AVAILABLE DATA: Begin

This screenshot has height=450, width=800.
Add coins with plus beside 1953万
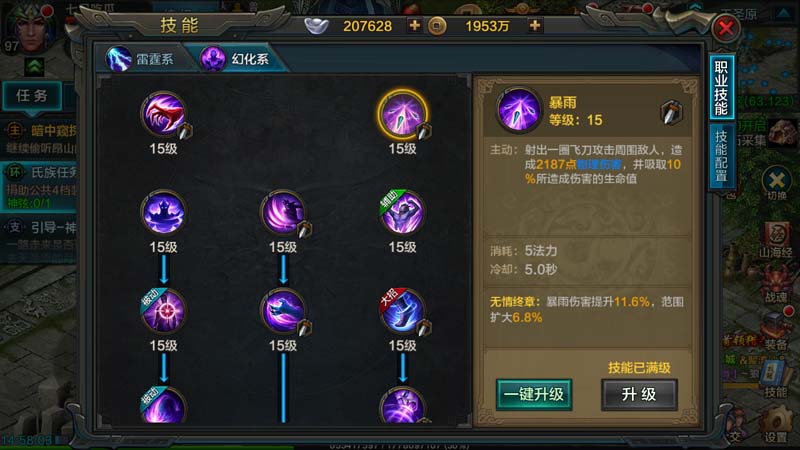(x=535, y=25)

AVAILABLE DATA: End
AVAILABLE DATA: Begin

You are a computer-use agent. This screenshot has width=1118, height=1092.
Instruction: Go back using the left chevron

AVAILABLE DATA: End

*PROBLEM STATEMENT*.
Every line of the material above that includes the string "height" is required.

*SOLVED EXERCISE*.
This screenshot has height=450, width=800.
You are a computer-use agent. This screenshot has width=1118, height=1092.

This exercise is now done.